Öncelikle söylemeliyim ki bu liste biraz öznel olacak. Çünkü fuara katılan herkese değil de bizim okurumuza, bizim ekibimize anlam ifade eden şeylerden bahseden bir liste olacak. Geekyapar ekibi olarak (en azından çoğumuz) cuma ve pazar günümüzü Türkiye’nin en hakkını veren oyun fuarı Gaming İstanbul’da geçirdik. Elbette herkes gibi biz de cosplayerlara helal çektik, –örneğin bir Sylvanas vardı ki takdire şayan– oyunlara yükseldik, –mesela For Honor ne güzel oyundu öyle– gamerlarla tanıştık –özellikle Jahrein samimiyetle seviyormuş kitlesini– ama herkesin tadını çıkardığı bu Gaming İstanbul nimetlerinin yanı sıra Geekyapar’a, geek insana pay çıkardığımız daha özel şeyler de vardı fuarda. Onları da şöyle sıraladık:
HİÇ DE AZ OLMADIĞIMIZI TEKRAR GÖRMEK!
Benzer beğenilere sahip olduğumuz insanların sayısını belki film gişelerinden, oyun satışlarından, dizi reytinglerinden görebiliyoruz. Ama o beğenileri tutku haline getirenleri, yani beğenilerinin geeki olan insanları kanlı canlı görmek; aynı tutkuyu paylaşan insanlar için muhteşem bir doping, harika bir keyif kaynağı oluyormuş meğerse. Hiçbir şeyi kaçırmamak için dört döndüğünüz o koca fuar alanında kulağınıza dizi muhabbetleri, film eleştirileri, oyun rekabetleri ve bunlardan doğup gelen kahkahalar çalınması; siyasetin yorduğu, küfürlerin kirlettiği sokaklarda duyduklarınızdan sonra ilaç gibi geliyormuş. Keşke sokaklar da tutkularımızın, fikirlerimizin tekmelenmediği fuar koridorları gibi olsa.
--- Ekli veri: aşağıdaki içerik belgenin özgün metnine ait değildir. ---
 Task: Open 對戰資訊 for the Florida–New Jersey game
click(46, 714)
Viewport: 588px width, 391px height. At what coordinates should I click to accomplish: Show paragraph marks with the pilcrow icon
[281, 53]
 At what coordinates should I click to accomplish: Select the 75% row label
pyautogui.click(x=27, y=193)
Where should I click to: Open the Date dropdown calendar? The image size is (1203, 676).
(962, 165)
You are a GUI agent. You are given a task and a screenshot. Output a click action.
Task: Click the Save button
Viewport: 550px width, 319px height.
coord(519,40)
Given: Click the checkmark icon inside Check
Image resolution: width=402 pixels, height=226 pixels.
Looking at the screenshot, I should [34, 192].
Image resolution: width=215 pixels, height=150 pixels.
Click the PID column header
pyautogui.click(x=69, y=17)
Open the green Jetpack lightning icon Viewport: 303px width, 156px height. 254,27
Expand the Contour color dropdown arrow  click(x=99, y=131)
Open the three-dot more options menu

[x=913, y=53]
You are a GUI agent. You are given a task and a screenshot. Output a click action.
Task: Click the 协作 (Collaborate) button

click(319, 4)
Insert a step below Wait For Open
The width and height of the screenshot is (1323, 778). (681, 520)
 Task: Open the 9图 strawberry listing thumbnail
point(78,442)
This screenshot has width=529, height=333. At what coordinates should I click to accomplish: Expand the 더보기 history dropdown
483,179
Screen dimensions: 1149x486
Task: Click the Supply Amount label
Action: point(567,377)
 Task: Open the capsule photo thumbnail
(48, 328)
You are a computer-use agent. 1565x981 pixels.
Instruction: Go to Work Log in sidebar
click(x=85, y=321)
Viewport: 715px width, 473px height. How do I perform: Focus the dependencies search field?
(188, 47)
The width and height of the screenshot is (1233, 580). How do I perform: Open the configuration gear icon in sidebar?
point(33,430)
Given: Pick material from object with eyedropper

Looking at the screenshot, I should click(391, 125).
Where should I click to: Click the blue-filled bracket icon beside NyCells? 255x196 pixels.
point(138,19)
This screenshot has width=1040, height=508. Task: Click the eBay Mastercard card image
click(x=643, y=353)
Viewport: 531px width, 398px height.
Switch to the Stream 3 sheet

SİZLERLE TOKALAŞMAK, KİMİNİZLE SARILMAK!
Bakın bu o kadar özel ki… Yazdığımız her yazıda, çektiğimiz her videoda, açtığımız her yayında ilk amacımız sizlere ulaşmak oluyor. Ne güzel insanlarsınız ki siz de yaptığınız yorumlarla, hazırladığınız görsellerle bizlere ulaşıyorsunuz. İşte bir şans olup da bir yerde buluştuğumuzda tokalaşmak için uzattığınız el, sarılmak için açtığınız kucak birbirimize ulaştığımızı kanıtlayan bir belgenin ıslak imzası gibi oluyor. Anı ölümsüzleştirmek için çektiğiniz fotoğraflarda bizlere yer vermek istemeniz ise bizim için İsa’nın Son Akşam Yemeği’nde çizilmekten farksız. Uzattığınız her el, açtığınız her kucak için teşekkür ederiz. Orada olmak isteyip olamayan herkes içinse, düşünmeniz yeter arkadaşlar!
GEEKMUHİT’LE BULUŞMAK!
Bunun yukarıdaki maddeden ne farkı var diyebilirsiniz ama muhitte zaman geçiren herkes bilir ki çok var. Çünkü Geekmuhit her forum gibi mizahın, fikir alışverişinin, bilginin yanı sıra; kavgaların, darılmaların ve banların da – 🙂 – olduğu bir platform. Fakat yüz yüze konuşma fırsatı bulunduğunda, klavyenin o en sert kelimeleri yazmaya iten gücü evde bırakıldığında gördük ki aslında hiçbirimiz birbirimizden nefret etmiyoruz. Sadece biraz güler yüze ve sabra ihityacımız var. Yalnız bunları sen üstüne alınma Sups! 😉
ŞÖYLE KARŞILIKLI BİR GEEK MUHABBETİ YAPMAK!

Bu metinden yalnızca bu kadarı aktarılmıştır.